If all packages are opam-provided, an invalid lockfile is created
emillon opened this issue · 1 comments
Is opam-monorepo so powerful that it can create a lockfile that it can't pull? Turns out, yes :/
$ cat src.opam
opam-version: "2.0"
depends: ["lwt"]
x-opam-monorepo-opam-provided: ["lwt"]
$ opam monorepo lock
==> Using 1 locally scanned package as the target.
==> Found 16 opam dependencies for the target package.
==> Querying opam database for their metadata and Dune compatibility.
==> Calculating exact pins for each of them.
==> Wrote lockfile with 0 entries to src.opam.locked.
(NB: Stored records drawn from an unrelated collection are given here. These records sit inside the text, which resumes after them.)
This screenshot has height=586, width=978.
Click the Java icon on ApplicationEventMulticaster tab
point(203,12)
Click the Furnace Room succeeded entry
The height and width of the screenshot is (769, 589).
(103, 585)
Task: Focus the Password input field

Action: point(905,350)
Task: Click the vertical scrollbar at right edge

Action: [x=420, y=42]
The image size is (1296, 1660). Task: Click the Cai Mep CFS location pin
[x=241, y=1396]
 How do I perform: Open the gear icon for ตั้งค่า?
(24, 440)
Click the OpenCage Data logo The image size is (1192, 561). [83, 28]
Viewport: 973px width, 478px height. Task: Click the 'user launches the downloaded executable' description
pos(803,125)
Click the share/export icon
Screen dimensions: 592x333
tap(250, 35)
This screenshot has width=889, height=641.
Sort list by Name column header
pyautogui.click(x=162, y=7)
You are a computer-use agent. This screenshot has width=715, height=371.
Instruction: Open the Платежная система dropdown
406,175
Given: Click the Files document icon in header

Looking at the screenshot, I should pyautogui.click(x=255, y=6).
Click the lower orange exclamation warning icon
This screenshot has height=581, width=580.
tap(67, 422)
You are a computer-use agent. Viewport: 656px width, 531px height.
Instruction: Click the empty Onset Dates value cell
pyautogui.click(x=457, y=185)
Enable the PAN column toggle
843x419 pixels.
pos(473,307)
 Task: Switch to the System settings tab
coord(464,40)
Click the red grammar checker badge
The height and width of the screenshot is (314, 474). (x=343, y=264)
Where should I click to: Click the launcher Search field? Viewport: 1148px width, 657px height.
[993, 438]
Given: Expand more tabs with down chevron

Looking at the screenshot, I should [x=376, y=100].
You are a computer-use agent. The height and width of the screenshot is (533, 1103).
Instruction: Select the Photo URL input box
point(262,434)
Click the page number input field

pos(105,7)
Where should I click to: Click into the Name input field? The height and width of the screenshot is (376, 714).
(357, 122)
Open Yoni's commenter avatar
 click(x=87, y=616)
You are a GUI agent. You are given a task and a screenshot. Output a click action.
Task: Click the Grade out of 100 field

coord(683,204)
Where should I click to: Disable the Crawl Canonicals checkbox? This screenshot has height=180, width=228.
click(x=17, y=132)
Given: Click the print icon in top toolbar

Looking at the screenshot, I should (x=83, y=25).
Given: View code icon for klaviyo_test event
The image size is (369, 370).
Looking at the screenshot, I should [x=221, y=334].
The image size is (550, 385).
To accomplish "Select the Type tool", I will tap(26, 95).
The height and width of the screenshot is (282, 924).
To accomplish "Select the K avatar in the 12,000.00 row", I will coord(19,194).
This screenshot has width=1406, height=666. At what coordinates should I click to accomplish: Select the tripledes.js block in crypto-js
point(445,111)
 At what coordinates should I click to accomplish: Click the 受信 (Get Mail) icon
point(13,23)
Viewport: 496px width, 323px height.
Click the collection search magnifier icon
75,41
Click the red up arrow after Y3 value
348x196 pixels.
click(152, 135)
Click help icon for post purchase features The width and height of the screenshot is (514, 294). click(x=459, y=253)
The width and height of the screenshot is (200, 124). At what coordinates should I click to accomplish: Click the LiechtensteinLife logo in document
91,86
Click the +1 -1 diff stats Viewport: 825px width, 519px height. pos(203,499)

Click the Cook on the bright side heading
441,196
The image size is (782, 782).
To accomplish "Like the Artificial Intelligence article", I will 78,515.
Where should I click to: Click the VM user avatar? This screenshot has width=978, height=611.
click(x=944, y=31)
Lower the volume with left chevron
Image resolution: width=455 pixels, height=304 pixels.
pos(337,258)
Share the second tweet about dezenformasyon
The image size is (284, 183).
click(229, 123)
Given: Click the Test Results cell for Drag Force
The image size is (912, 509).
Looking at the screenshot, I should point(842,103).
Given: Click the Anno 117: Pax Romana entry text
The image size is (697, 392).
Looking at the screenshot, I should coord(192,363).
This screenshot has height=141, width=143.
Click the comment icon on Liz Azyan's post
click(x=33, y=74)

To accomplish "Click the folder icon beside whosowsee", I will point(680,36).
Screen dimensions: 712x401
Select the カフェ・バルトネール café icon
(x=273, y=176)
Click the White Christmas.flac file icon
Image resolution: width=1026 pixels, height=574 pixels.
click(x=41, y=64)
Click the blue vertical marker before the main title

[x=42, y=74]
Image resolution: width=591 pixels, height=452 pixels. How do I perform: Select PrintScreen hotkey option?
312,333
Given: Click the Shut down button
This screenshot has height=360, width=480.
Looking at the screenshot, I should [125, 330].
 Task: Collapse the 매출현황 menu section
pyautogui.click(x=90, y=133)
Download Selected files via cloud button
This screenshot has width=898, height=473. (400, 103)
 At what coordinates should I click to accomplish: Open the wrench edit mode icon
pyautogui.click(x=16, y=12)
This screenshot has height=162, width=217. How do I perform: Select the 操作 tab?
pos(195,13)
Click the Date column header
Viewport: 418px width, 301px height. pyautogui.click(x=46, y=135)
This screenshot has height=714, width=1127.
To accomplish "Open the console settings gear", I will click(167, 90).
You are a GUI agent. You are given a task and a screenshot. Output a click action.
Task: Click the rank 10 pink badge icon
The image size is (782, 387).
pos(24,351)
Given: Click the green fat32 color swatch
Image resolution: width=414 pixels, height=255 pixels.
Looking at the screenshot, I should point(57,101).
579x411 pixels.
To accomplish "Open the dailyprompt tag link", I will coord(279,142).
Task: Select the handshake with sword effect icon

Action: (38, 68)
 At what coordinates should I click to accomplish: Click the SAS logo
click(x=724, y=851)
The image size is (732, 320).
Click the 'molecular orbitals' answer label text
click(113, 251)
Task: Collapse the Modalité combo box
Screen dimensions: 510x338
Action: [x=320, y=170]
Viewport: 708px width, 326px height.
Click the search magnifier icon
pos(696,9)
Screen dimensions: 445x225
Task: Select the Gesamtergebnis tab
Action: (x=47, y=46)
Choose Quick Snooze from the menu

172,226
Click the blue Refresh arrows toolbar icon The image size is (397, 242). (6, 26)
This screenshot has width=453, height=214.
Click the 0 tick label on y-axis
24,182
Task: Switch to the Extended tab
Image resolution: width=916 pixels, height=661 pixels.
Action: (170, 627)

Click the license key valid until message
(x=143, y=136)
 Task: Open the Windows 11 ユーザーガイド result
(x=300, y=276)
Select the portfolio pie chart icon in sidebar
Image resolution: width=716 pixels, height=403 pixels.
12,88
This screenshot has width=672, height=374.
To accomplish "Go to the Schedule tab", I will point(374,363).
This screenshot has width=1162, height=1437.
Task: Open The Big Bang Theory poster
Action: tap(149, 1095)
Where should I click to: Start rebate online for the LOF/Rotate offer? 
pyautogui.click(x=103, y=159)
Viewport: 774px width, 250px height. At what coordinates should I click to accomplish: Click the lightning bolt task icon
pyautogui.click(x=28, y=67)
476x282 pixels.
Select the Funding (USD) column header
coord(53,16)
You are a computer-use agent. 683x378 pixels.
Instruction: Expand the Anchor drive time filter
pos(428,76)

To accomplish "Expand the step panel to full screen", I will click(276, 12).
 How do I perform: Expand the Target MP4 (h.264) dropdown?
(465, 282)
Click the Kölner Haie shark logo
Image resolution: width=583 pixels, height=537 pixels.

You can now run opam monorepo pull to fetch their sources.
$ opam monorepo pull
==> Using lockfile src.opam.locked
opam-monorepo: [ERROR] Missing x-opam-monorepo-duniverse-dirs field in opam-monorepo lockfile /tmp/bug/src.opam.locked
The reason is that the lockfile does not, indeed, contain this field.
After a light investigation, it seems that it's due to how the opam libs render empty lists:
utop # OpamFile.OPAM.empty
|> OpamFile.OPAM.with_extensions
(OpamStd.String.Map.singleton "x-field"
(OpamTypesBase.nullify_pos (OpamParserTypes.FullPos.List (OpamTypesBase.nullify_pos []))))
|> OpamFile.OPAM.write_to_string;;
- : string = "opam-version: \"2.0\"\n"
So from the point of view of opam-monorepo
, I think that it's necessary to handle the absence of this field as equivalent to an empty list. A special empty value is possible too I guess but since lockfiles are versioned I don't think there can be a confusion between "no field" and "an empty list".
Good catch!
The fix is easy but it opens a broader question: is opam-monorepo useful in such situation and is silently accepting this good for users?
I guess we'll stick to the straight forward fix for now but this is still something to think about.